#### Task
Count the lines in the records that contain the string "This". Case counts. Reply with the number alone.

Saved data entries

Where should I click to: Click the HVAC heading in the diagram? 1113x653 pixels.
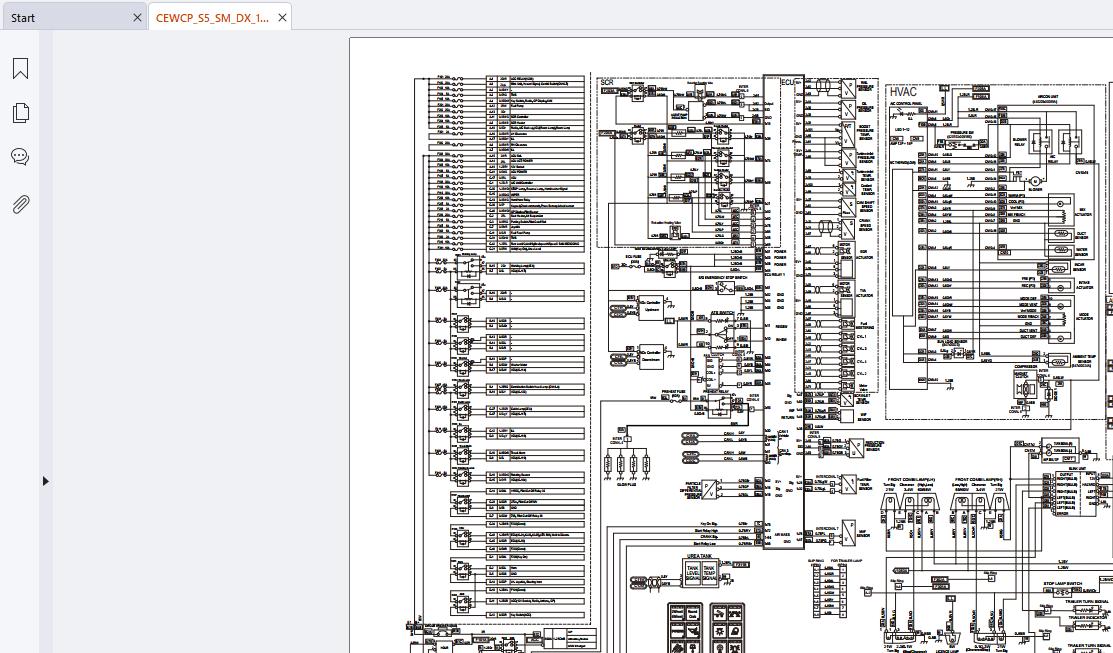[x=903, y=92]
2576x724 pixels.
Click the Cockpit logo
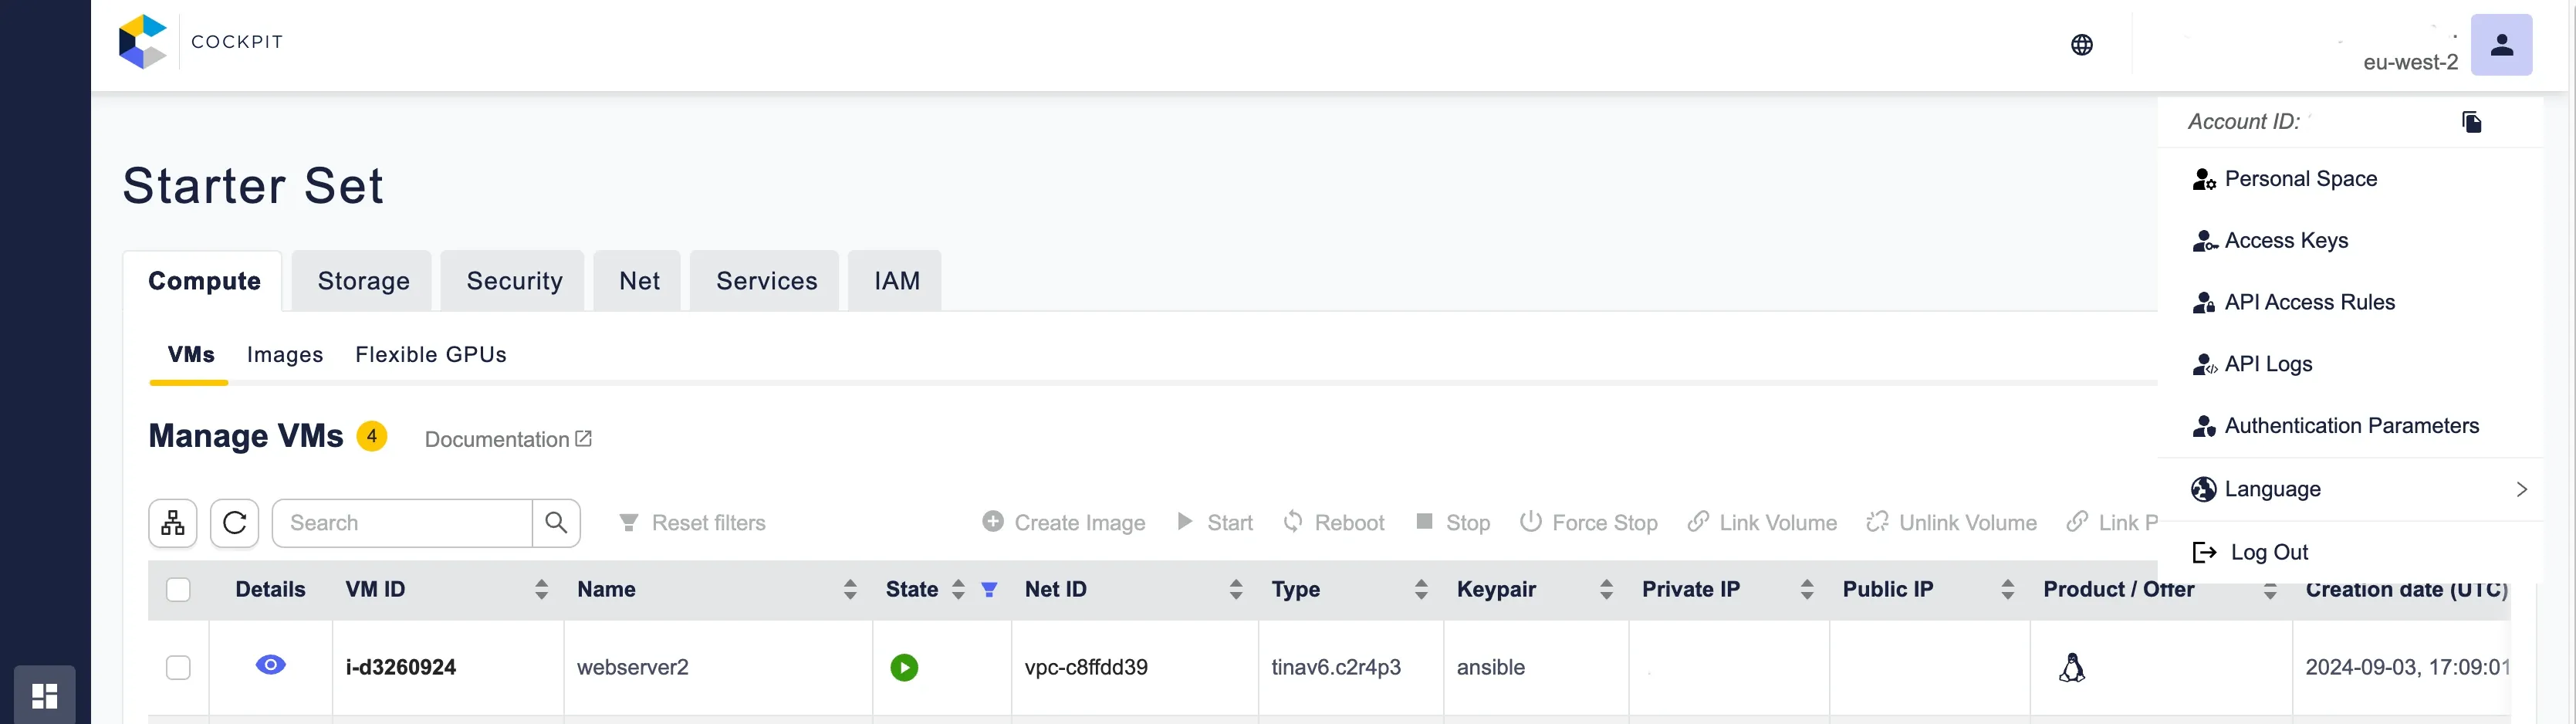[x=143, y=42]
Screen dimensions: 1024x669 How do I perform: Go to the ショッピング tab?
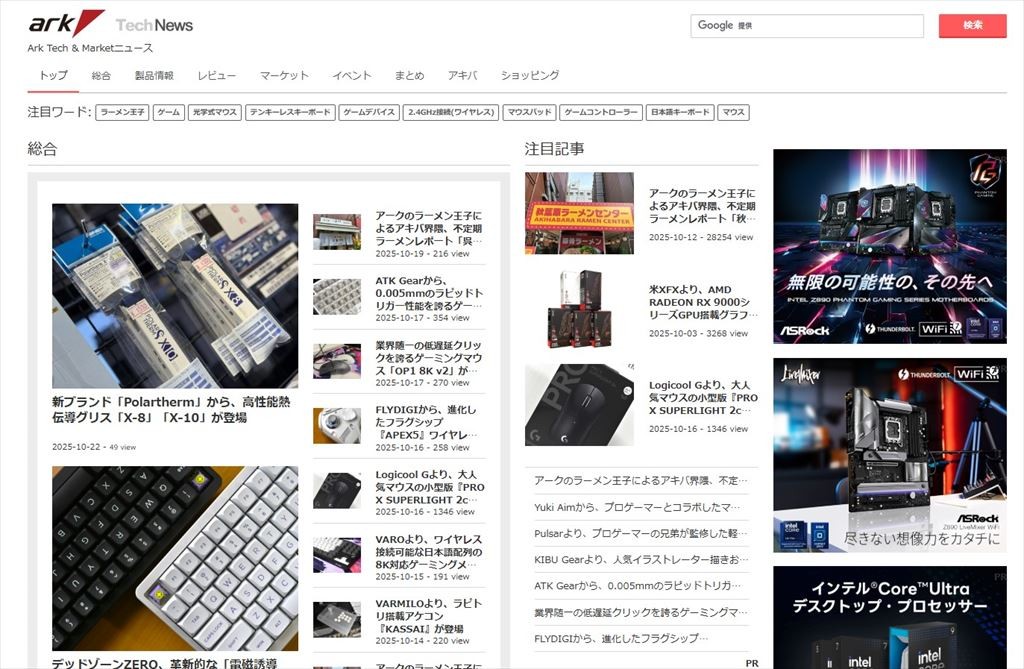point(529,76)
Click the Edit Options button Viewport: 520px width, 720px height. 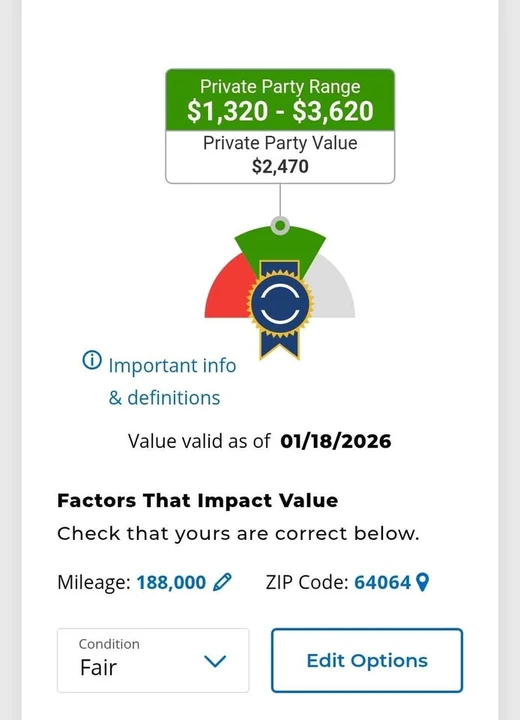[x=367, y=660]
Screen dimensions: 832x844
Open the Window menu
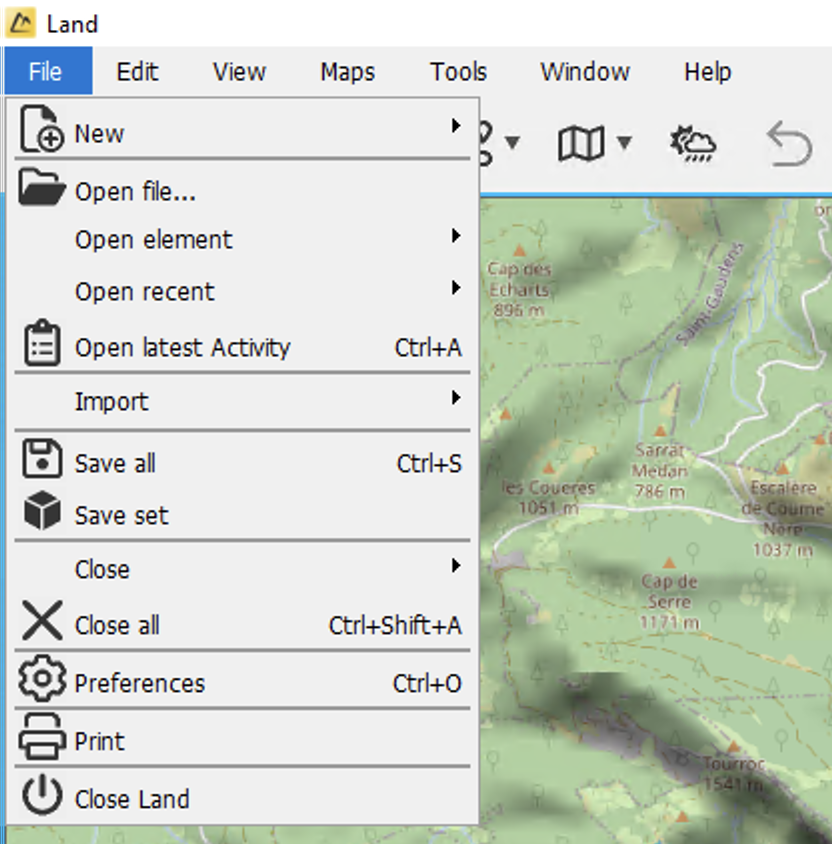585,71
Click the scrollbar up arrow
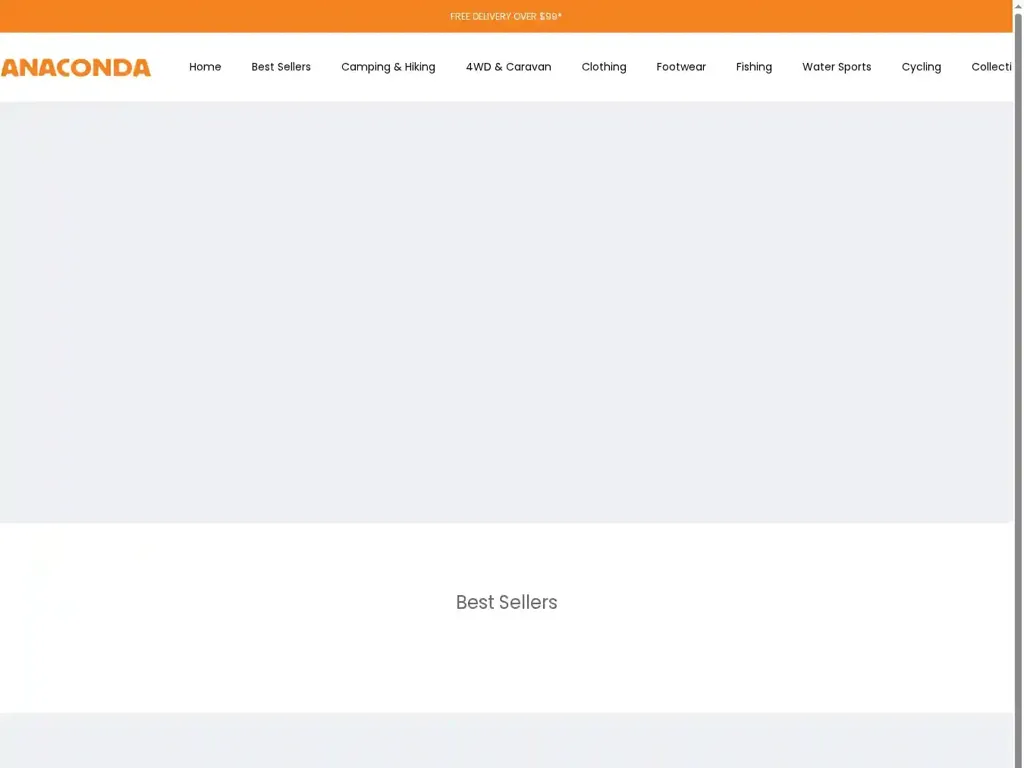 tap(1017, 6)
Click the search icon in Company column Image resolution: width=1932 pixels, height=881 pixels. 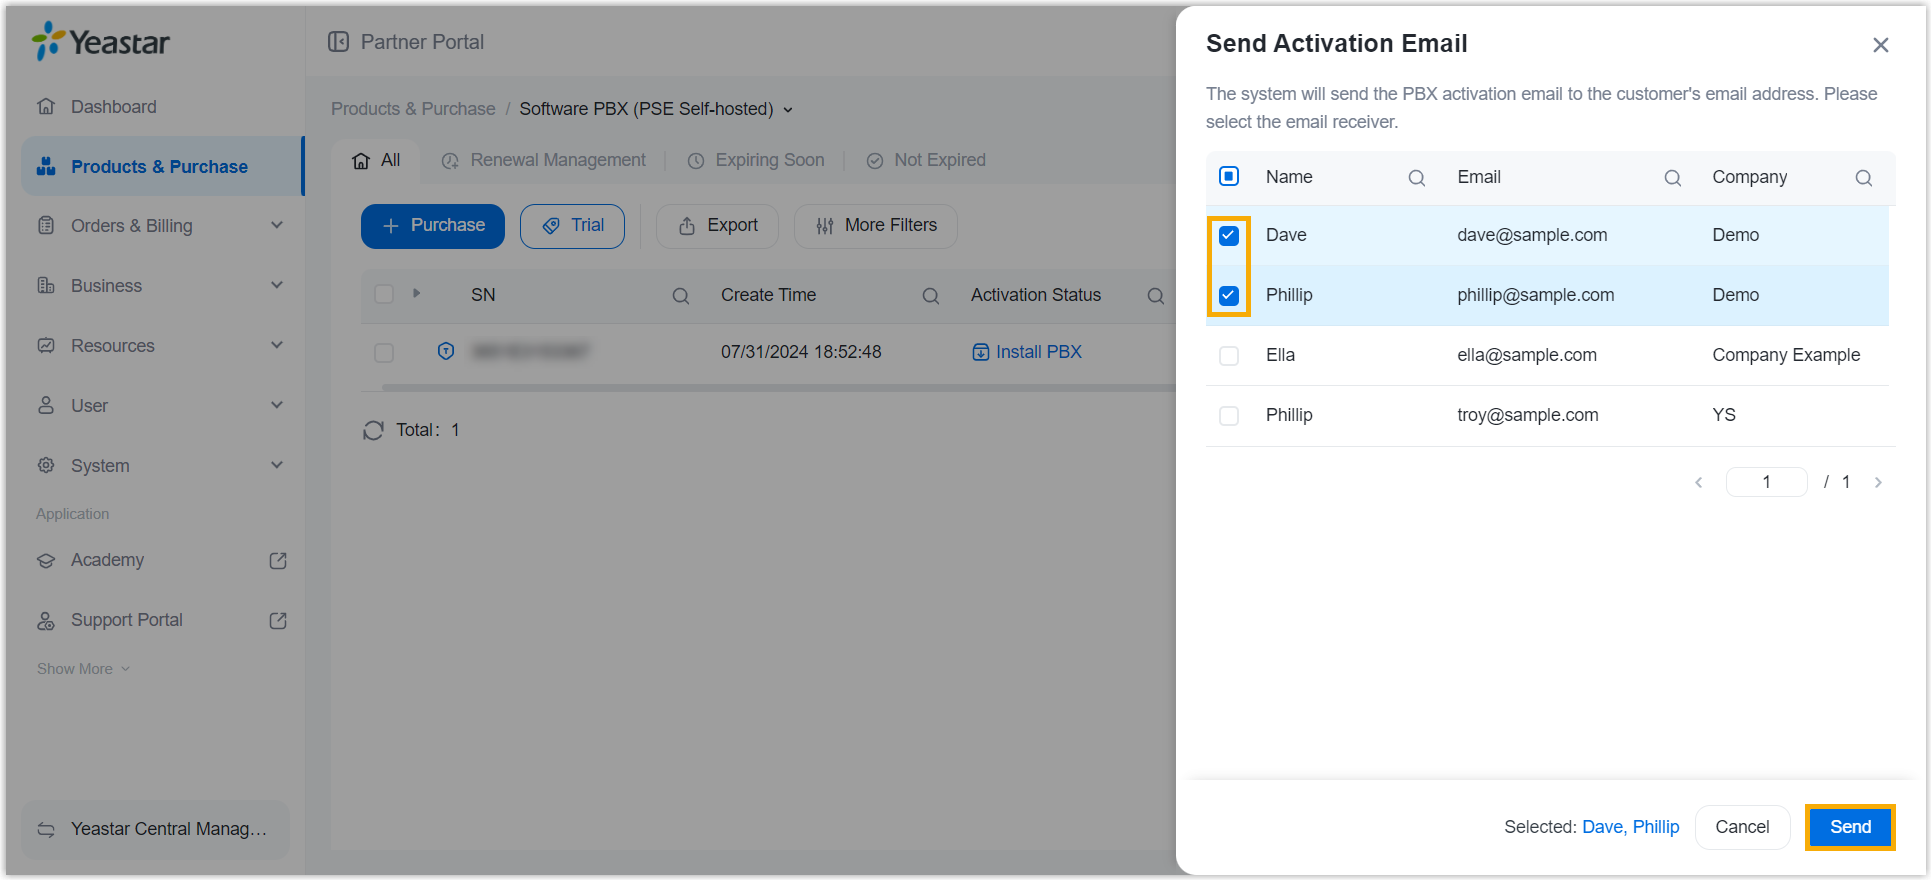(1863, 178)
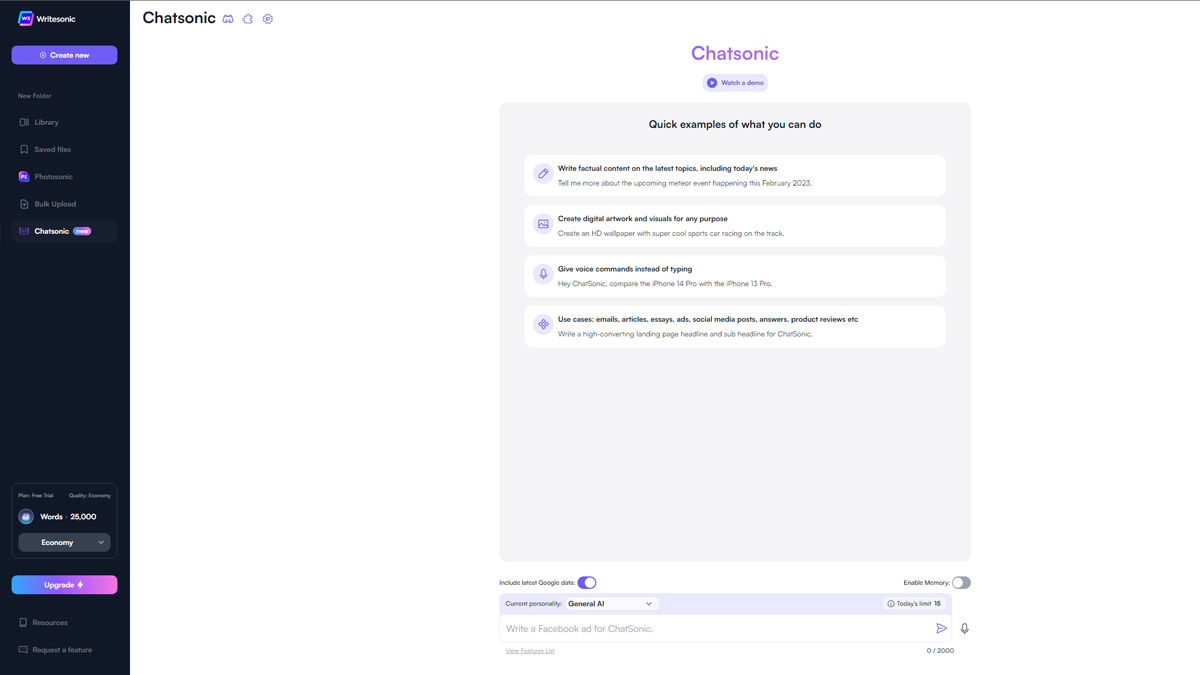Viewport: 1200px width, 675px height.
Task: Go to Photosonic in the sidebar
Action: coord(53,177)
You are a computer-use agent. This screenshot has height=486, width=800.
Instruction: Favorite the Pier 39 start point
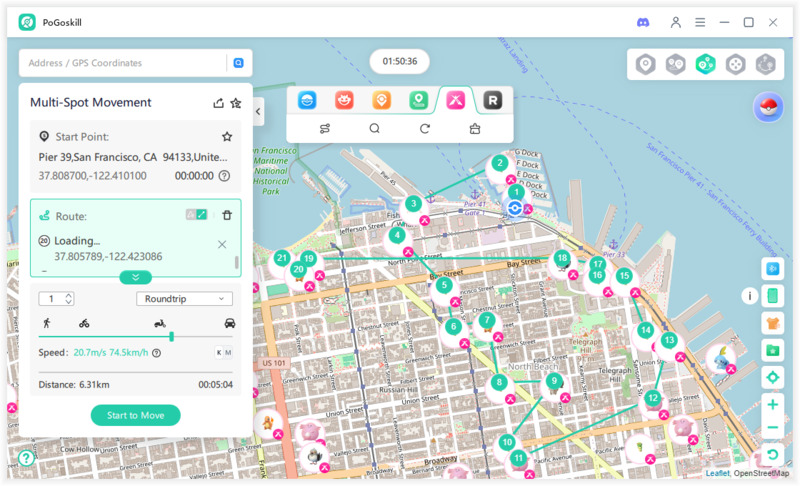[x=227, y=137]
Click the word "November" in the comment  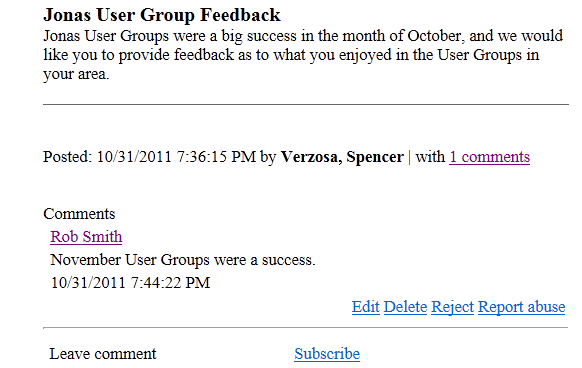[x=85, y=260]
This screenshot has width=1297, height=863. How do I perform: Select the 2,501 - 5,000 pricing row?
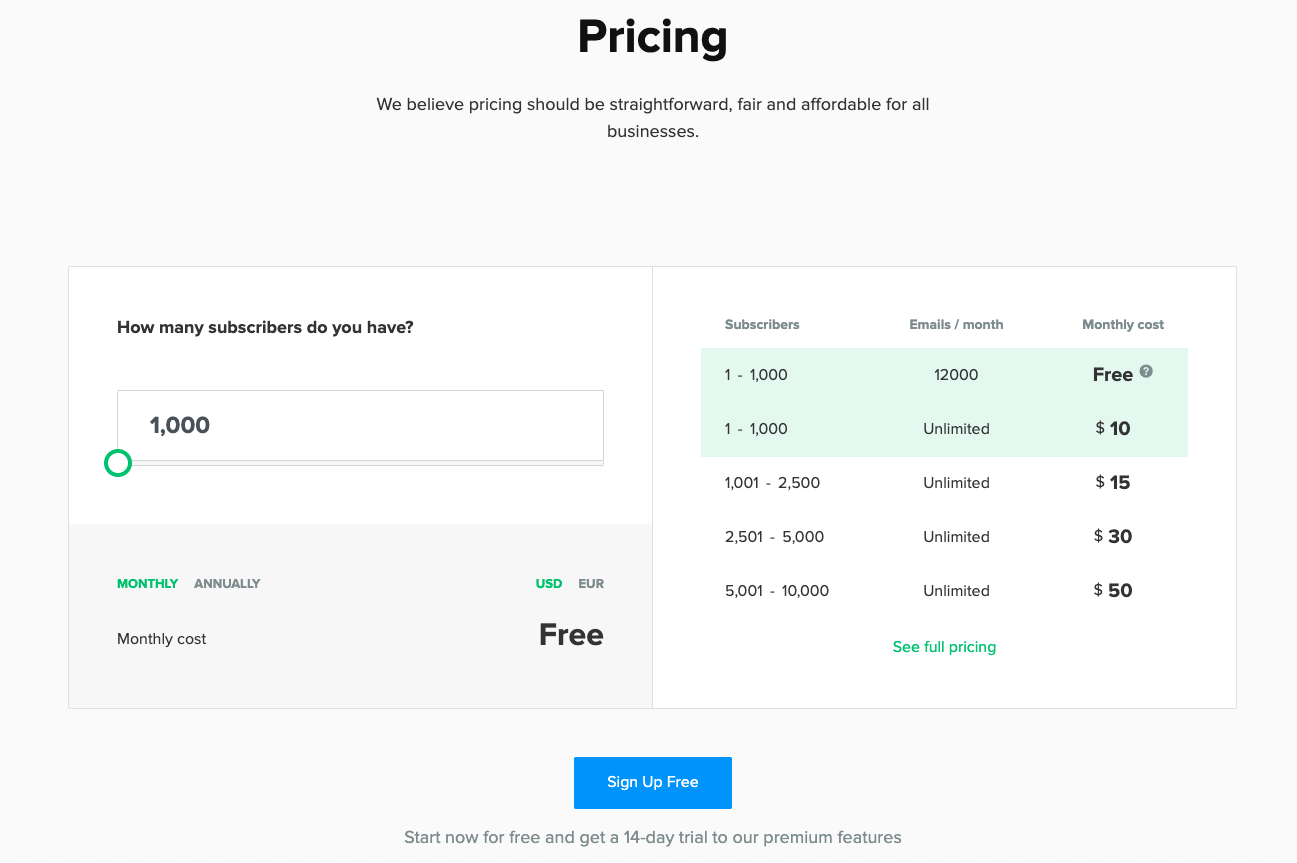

#### Output of the task
2